Technically, what you are describing is not a one-to-many relationship, but instead it is a many-to-many relationship since one Staff record relates to many Role records, but one Role record also relates to many different Staff. Your use of the join table StaffRole is the typical way of handling the relationship.
This is semantics, but it isn't really a matter of combining the two foreign keys, so much as just creating a third key which is the composite of the two and also the primary key. So your table will have two FOREIGN KEY definitions, one each for the two columns, and one composite PRIMARY KEY definition across both of the columns.
CREATE TABLE StaffRole (
StaffID INT NOT NULL,
RoleID INT NOT NULL,
/* Composite primary key on both columns */
PRIMARY KEY (StaffID, RoleID),
/* Two separate foreign keys */
FOREIGN KEY (StaffID) REFERENCES Staff (StaffID),
FOREIGN KEY (RoleID) REFERENCES Roles (RoleID)
) ENGINE=InnoDB;
Note, I have specified InnoDB as the table type, since MySQL will not enforce the FOREIGN KEYs on MyISAM tables.
You can create a StaffRoleID as a primary key, and use StaffID and RoleID as foreign keys.
Do foreign keys have to be unique?
I'm trying to create a table that stores the foreign key that references to a user and a column 'profileIconId'. The purpose of the table is to have a list of icons that the user owns. I would like to use cascade delete.

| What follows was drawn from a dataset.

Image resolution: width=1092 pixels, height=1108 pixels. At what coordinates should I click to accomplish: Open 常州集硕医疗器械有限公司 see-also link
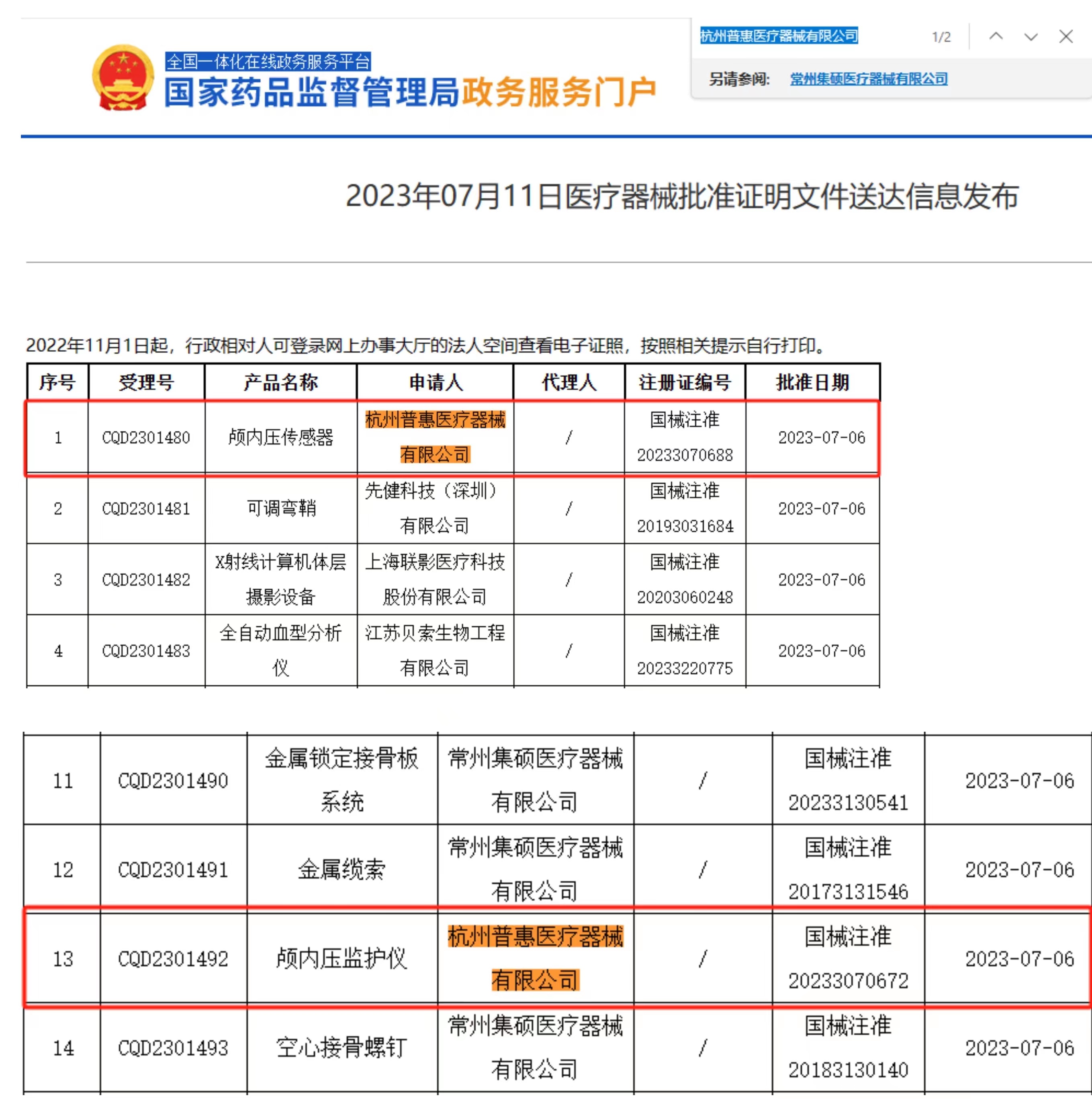(x=868, y=79)
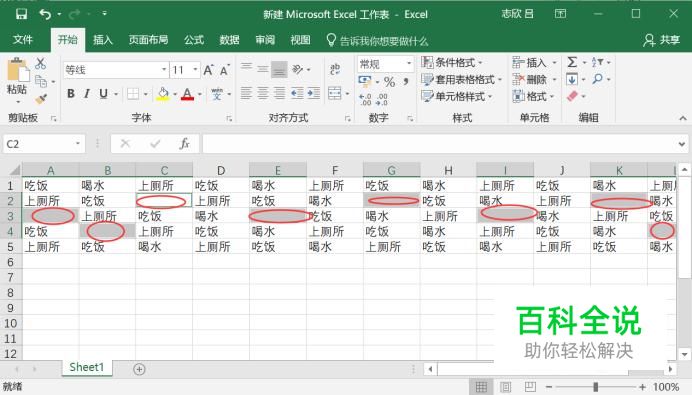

My other choice is to use SELECT FROM WHERE to retrieve the list and use DELETE FROM WHERE to delete all rows that matches the key when the user is removed.
No, they don't. In fact, one of the most common uses of a foreign key is a one-to-many relationship, such as between Customers and Orders, for example.

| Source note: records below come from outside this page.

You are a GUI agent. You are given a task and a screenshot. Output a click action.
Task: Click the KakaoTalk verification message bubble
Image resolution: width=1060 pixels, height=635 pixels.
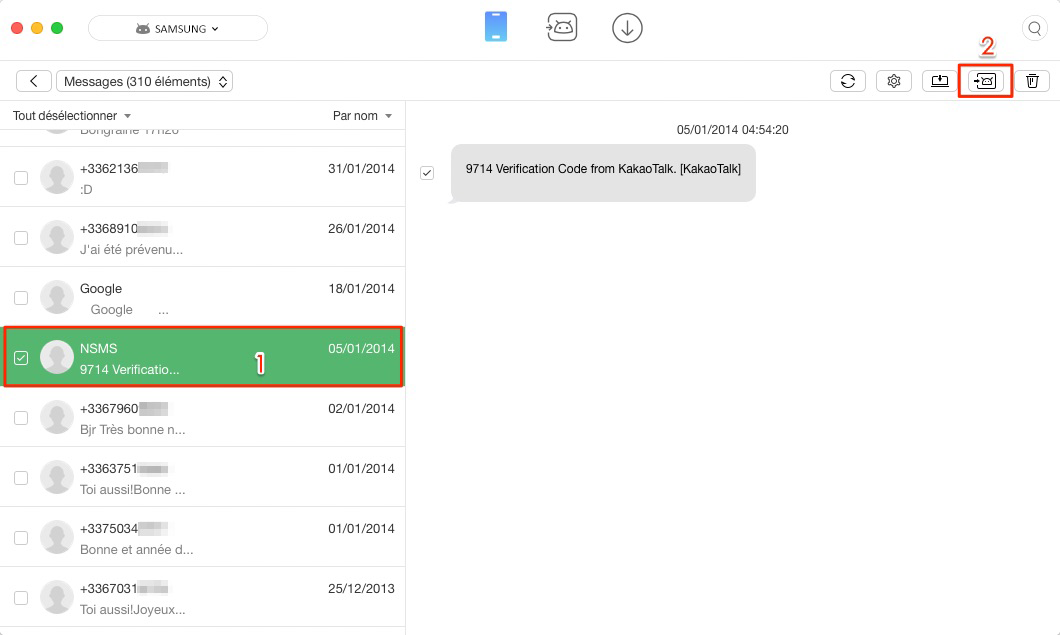click(603, 171)
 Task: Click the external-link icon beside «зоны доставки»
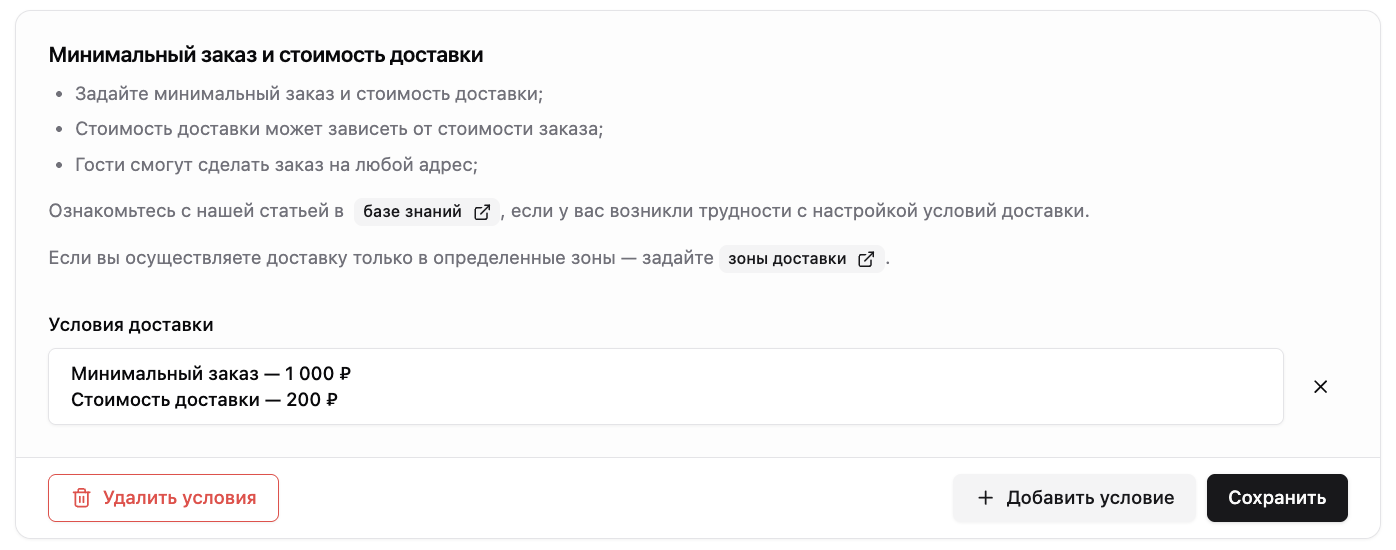866,259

No, Foreign Key in a table doesn't have to be unique in said table.
BUT, as it is the Primary Key of another table, it must be unique in this table.
No.
But the values must exists first on the parent table before you can insert it on the table.

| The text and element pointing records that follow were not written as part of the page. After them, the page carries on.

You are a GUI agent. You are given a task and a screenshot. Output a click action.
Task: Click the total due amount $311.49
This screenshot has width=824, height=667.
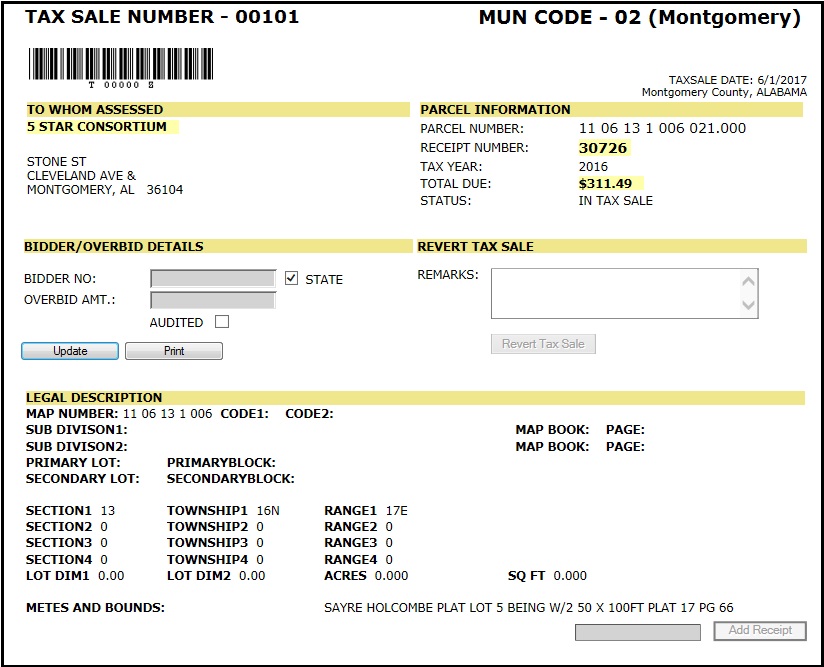pyautogui.click(x=605, y=184)

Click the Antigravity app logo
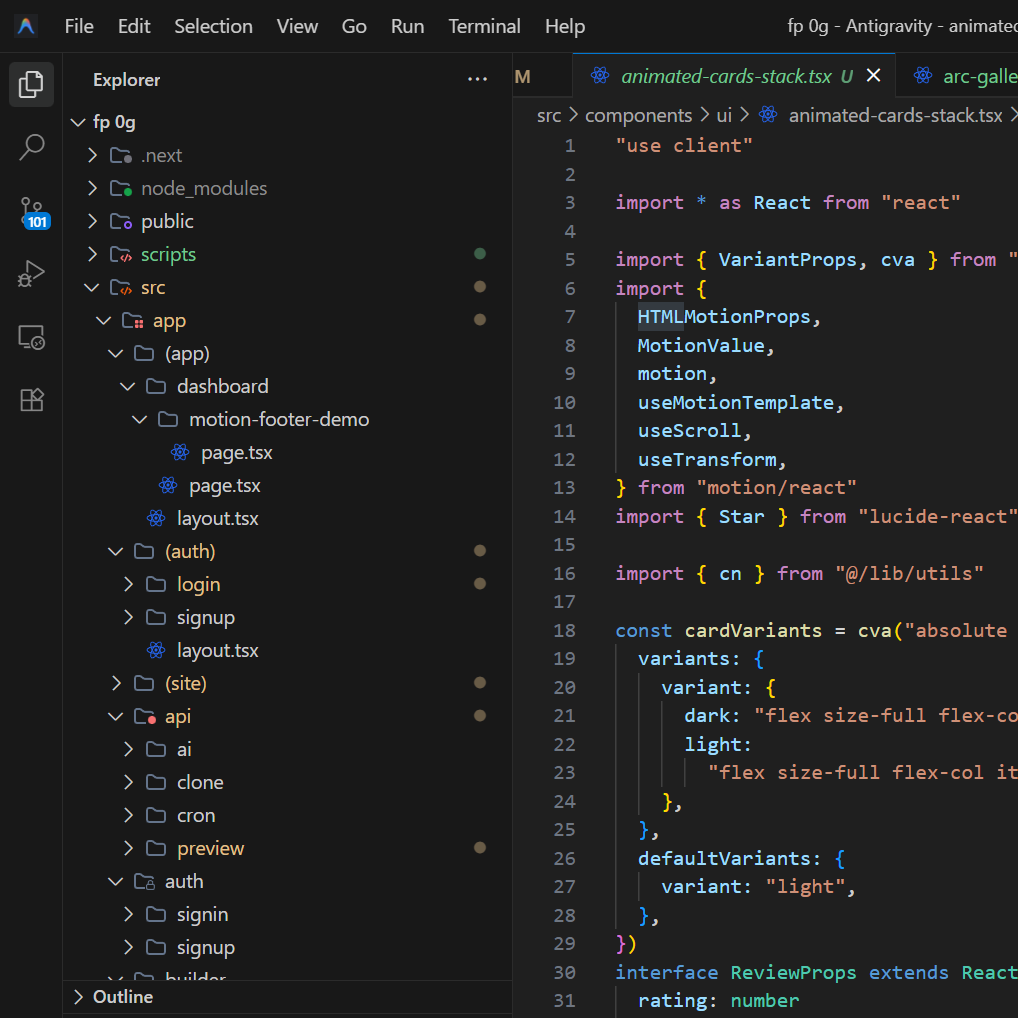click(x=26, y=26)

No, foreign keys do not have to be unique. Indeed, a lack of uniqueness is requisite for one-to-many or many-to-many relations.
Foreign key(s) must reference a unique set of attributes in the referenced table. So, your foreign keys: user and profileIconId don't need to be unique, but what they reference does.
Consider the following schema:
CREATE TABLE users (
id INTEGER PRIMARY KEY,
... omitted ...
);
CREATE TABLE icons (
id INTEGER PRIMARY KEY,
... omitted ...
);
CREATE TABLE user_icons (
user INTEGER REFERENCES users,
profileIconId INTEGER REFERENCES icons
);
The user and profileIconId values do not need to be unique in the user_icons table, but id in users and icons must be unique (or technically a candidate primary key).
Note, the referenced columns in this case must be unique to qualify as Primary Keys.
This would be an acceptable way to accomplish the goal of creating a table that fulfills the user has zero or many icons relationship.